What you need to do :: Locate all lines in the data below that hold "menu" and show them.

== Exercise materials

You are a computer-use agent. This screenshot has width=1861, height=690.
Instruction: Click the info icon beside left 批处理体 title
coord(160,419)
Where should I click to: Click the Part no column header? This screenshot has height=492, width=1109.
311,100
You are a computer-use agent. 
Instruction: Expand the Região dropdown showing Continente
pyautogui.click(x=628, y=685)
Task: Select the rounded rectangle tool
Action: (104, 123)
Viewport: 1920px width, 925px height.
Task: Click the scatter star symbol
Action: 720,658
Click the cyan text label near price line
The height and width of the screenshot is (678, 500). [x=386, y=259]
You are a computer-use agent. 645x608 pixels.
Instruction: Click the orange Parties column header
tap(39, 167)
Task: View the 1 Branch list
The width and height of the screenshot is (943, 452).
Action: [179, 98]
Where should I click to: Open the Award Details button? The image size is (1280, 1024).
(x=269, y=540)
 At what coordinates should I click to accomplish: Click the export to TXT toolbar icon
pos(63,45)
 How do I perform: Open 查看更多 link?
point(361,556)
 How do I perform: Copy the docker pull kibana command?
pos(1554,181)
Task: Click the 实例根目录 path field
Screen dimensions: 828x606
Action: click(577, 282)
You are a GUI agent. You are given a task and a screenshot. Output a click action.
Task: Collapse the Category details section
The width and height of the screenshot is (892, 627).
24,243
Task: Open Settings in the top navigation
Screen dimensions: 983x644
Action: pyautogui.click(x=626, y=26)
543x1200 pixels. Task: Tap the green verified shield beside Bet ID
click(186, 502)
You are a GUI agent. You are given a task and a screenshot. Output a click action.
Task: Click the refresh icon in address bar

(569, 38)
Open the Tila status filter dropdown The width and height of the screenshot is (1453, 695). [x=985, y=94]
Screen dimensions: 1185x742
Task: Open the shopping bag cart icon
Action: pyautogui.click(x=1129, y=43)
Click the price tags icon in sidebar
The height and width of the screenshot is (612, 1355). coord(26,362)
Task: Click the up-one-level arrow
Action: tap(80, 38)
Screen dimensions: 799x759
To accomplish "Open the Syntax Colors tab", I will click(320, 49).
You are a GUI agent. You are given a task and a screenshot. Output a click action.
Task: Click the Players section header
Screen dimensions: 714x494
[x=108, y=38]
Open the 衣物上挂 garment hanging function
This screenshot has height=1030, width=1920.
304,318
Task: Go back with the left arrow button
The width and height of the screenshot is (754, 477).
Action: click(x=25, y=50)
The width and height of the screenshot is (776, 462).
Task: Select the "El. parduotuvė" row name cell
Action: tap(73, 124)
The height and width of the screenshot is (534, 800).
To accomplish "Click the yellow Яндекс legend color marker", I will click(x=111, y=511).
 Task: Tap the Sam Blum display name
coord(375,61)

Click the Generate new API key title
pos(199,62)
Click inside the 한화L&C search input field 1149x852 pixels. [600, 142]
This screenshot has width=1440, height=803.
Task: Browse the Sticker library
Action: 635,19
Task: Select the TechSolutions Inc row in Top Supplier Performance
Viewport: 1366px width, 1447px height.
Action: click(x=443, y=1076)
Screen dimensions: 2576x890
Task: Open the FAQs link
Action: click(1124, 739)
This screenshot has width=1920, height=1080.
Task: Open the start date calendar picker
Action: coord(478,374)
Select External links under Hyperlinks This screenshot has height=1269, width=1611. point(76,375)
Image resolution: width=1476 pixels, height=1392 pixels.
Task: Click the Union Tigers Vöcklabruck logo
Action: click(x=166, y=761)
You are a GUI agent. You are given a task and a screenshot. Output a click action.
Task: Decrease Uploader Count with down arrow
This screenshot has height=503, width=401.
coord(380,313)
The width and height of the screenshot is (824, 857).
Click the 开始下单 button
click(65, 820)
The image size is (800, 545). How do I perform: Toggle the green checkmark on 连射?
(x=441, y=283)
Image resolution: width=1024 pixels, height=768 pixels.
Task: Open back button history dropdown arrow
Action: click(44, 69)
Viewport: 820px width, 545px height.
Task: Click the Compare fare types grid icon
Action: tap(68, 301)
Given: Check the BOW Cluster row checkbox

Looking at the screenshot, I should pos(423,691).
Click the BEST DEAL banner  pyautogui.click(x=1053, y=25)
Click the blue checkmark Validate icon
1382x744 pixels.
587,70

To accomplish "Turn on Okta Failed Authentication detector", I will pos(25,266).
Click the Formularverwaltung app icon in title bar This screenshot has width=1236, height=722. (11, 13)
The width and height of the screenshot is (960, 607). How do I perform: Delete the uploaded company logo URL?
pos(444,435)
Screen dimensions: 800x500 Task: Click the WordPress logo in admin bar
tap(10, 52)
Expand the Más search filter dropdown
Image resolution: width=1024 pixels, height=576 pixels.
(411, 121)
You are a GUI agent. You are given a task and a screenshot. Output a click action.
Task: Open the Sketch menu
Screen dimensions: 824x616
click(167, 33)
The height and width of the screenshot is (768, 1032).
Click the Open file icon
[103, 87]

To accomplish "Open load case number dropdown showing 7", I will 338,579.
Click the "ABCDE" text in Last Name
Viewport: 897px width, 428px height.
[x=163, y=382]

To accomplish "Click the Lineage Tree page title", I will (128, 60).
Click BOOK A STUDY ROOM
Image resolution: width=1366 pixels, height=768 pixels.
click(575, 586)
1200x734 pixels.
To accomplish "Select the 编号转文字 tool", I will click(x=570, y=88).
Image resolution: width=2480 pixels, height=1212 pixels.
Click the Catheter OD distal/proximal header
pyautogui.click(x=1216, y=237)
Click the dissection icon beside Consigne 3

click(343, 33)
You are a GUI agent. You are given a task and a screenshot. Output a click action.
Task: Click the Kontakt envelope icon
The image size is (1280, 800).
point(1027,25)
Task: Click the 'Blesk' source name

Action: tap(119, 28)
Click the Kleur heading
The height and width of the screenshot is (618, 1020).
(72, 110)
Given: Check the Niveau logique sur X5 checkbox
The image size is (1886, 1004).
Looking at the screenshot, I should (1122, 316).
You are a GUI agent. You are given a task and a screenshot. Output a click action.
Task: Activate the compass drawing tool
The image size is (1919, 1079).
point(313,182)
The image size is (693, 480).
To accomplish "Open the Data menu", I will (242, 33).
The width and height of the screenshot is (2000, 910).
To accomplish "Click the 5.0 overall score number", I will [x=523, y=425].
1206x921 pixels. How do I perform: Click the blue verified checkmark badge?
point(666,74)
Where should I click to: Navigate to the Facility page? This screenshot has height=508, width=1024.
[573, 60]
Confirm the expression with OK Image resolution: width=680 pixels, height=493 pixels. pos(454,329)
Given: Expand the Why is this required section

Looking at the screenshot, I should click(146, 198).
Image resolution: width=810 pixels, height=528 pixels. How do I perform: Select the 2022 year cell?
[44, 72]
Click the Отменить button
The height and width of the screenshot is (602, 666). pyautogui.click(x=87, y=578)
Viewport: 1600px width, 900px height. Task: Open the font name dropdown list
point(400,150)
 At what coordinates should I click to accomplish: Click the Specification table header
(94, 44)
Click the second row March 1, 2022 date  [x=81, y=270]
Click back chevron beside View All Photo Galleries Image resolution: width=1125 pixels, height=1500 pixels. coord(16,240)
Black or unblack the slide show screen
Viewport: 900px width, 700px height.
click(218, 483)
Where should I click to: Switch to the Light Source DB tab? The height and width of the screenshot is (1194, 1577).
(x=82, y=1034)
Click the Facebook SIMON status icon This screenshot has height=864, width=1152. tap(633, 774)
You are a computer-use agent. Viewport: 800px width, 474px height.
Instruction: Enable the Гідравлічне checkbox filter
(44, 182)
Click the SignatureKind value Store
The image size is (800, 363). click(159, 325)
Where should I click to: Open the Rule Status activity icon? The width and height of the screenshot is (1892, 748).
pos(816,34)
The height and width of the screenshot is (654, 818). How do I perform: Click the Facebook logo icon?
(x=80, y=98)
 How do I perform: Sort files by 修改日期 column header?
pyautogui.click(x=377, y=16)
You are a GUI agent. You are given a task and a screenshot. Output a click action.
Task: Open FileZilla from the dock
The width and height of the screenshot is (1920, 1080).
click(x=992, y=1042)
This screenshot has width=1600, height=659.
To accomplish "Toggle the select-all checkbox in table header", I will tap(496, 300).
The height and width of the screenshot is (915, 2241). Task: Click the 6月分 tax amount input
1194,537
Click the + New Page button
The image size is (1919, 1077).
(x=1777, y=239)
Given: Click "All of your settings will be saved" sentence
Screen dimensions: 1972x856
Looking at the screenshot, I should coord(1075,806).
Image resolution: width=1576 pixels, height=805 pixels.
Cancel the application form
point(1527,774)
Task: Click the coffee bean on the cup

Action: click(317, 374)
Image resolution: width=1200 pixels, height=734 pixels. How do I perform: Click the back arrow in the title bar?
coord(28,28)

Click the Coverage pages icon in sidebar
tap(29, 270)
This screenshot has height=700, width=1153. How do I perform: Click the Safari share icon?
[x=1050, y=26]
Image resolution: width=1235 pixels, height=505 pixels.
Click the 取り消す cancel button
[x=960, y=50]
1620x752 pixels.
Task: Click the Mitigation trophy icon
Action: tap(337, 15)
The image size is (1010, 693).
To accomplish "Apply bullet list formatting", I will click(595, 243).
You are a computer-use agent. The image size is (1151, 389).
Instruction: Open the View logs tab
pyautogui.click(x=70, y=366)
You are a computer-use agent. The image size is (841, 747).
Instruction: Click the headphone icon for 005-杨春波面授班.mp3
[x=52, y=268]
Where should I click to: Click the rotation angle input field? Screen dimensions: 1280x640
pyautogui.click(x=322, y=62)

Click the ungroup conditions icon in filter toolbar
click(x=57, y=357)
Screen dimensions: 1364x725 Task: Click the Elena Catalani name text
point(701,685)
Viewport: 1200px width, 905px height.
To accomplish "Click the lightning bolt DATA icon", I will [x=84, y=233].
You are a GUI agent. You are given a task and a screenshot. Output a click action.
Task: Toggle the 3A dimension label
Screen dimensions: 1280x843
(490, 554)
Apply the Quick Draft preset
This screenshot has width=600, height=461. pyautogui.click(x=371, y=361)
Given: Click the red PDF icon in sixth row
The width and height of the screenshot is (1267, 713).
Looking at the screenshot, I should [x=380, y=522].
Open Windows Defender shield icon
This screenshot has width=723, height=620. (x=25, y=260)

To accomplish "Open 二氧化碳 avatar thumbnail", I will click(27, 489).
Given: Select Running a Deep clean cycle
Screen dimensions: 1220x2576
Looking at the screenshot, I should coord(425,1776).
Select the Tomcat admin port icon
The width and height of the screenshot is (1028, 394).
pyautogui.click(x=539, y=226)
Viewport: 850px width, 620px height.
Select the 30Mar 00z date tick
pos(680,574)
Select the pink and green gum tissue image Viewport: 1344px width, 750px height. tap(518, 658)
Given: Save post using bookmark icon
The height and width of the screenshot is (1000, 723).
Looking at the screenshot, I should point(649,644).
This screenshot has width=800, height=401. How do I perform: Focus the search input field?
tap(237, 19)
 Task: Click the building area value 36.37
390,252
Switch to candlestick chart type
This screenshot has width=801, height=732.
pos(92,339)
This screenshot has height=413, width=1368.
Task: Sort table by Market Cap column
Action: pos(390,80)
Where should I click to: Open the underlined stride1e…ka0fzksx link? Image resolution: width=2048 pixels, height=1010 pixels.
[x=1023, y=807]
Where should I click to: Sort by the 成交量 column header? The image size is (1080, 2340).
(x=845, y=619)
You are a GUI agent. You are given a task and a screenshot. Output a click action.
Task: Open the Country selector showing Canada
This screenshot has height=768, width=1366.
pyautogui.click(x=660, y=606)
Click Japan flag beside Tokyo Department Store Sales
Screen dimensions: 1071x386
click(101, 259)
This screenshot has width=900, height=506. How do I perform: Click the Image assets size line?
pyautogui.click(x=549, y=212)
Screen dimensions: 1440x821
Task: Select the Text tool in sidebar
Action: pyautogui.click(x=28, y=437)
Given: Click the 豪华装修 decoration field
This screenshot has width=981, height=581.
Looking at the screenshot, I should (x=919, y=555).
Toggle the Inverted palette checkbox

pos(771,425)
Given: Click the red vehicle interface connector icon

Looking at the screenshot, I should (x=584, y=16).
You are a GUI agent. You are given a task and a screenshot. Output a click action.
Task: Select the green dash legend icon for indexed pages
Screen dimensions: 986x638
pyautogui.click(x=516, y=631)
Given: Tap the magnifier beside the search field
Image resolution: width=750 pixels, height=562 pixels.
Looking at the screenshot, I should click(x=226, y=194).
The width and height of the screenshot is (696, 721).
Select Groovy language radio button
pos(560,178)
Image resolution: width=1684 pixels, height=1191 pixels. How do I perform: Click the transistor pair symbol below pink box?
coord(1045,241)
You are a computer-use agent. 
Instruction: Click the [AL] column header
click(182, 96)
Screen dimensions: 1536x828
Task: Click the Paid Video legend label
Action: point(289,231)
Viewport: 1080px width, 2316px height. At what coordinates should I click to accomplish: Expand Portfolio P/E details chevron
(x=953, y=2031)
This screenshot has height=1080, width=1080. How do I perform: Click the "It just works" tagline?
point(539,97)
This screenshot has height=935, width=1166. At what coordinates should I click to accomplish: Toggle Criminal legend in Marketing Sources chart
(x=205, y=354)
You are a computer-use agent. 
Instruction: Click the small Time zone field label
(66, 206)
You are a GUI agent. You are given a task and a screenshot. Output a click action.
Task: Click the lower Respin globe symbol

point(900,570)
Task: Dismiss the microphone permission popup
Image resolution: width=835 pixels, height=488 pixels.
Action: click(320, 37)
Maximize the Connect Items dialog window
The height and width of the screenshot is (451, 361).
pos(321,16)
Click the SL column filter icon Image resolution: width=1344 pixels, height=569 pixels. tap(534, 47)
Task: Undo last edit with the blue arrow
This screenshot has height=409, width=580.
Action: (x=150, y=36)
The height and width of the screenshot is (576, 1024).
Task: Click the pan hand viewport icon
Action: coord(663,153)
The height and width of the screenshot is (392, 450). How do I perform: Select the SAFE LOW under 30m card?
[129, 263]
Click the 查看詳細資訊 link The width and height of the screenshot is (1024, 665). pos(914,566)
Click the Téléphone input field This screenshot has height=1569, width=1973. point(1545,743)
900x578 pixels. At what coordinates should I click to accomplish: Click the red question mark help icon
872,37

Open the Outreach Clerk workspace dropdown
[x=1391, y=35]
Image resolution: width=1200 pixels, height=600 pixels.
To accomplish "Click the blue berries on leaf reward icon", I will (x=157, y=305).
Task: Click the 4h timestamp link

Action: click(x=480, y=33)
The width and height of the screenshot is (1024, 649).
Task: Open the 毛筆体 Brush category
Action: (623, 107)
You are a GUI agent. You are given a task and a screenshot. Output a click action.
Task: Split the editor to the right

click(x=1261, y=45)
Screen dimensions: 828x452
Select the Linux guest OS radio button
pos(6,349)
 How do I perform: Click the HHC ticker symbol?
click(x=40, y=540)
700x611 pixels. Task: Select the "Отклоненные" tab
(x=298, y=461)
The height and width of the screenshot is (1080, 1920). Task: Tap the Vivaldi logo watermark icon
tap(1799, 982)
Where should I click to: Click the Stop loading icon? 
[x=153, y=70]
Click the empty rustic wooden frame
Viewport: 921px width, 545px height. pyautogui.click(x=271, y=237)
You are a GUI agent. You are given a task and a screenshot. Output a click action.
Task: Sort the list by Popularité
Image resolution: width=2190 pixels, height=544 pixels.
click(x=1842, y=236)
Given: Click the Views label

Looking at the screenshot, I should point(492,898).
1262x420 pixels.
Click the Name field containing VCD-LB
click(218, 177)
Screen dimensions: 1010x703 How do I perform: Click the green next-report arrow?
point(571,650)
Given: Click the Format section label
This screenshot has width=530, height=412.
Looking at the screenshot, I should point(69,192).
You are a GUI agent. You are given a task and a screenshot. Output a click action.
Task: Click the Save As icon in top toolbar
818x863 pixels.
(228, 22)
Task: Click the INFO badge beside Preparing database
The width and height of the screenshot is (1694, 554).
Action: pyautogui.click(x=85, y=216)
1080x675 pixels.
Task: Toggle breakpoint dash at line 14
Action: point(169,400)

====

Answer section ::
Task: Open the Sketch menu
To accomplish "Open the Data menu", I will (242, 33).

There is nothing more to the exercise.